How many things do you think are wrong with this code? Really the difference between poor code and good code comes down purely to your ability to code for known issues and to assume others that are not obvious.
Firstly, the point here is that we have two methods that do different things but end up calling the same method and then both have to check for null and call something else. The problem here? If someone else calls the ServiceCallMethod, how can we insist that they check for null in the return value? If they don't, the problem could manifest much later in the code and might takes several minutes, hours or even days to track back to a bad service call. The point here being that we can push the null check down into the ServiceCallMethod and it becomes impossible to call the method without checking for null (this assumes someone doesn't just call the service directly somewhere else but that still comes back to DRY). This is not the whole story though. What else is missing?

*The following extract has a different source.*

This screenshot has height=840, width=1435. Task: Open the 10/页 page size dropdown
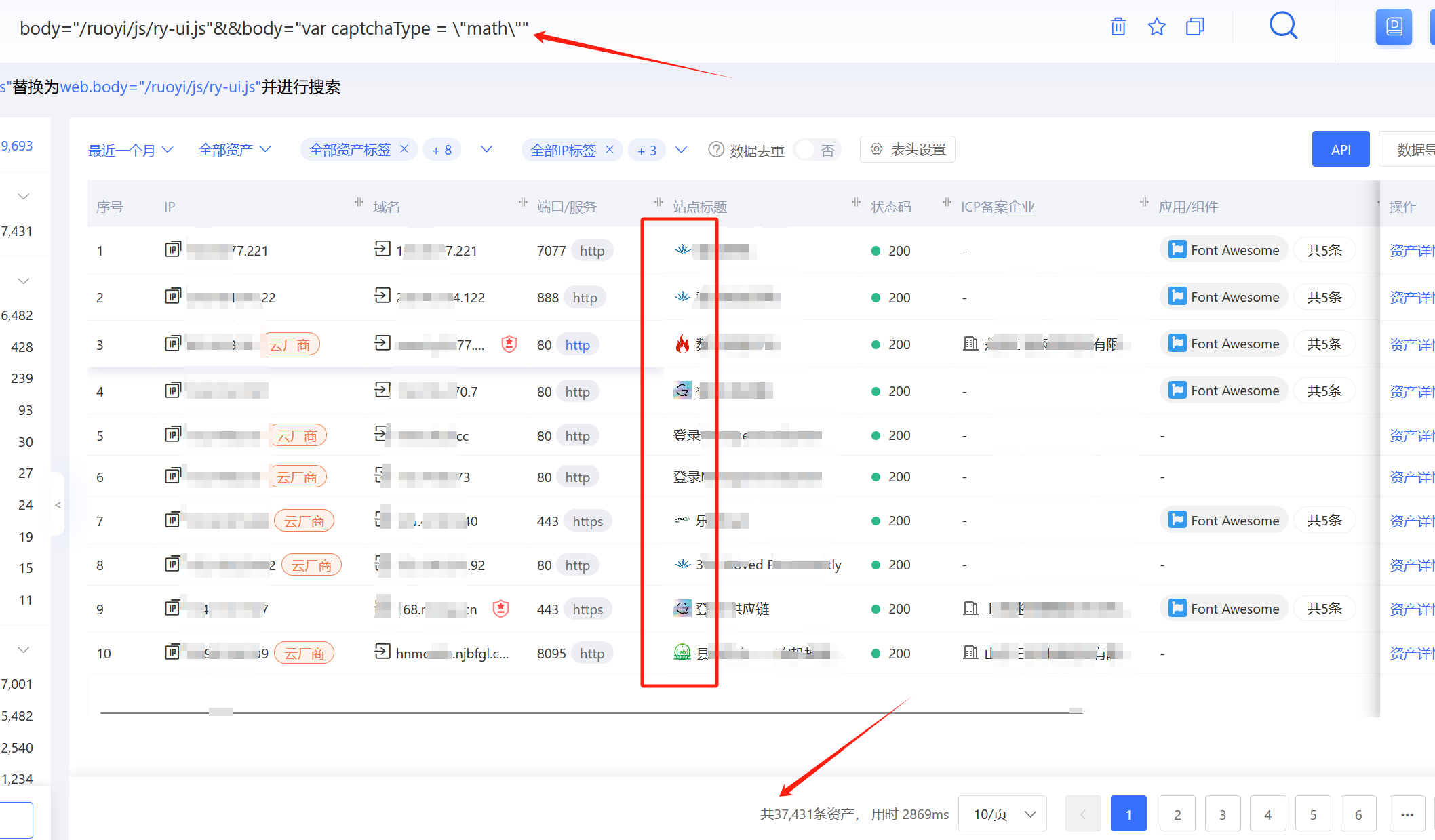(1003, 814)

Consider the bigger picture. Just from what you can see/understand from the code, there is one big unknown and that is what will happen when you call the service. It is not just a case of succeed or fail but it could throw an exception, it could return null or some other populated or semi-populated object, it could return a whole host of errors which might be related to network, security or the service itself. Currently none of these are checked or catered for. You might say that these situations should simply allow the program to die but that is naive and actually a wrong assumption. Leaving exceptions to fly up the stack to the program can lead to either other behaviour actually failing and leading you to fix the wrong area or otherwise be masked by a catch statement which might re-throw or not. Where exceptions are possible, they should be caught and logged properly, it is up to you whether you then rethrow it or perhaps retry, show a helpful message to the user, "Sorry, the remote service cannot be contacted" or something else. You cannot always tell what exceptions are thrown by a method call so by catching those as soon as possible, it allows the people calling the method to know what to expect and to deal with it.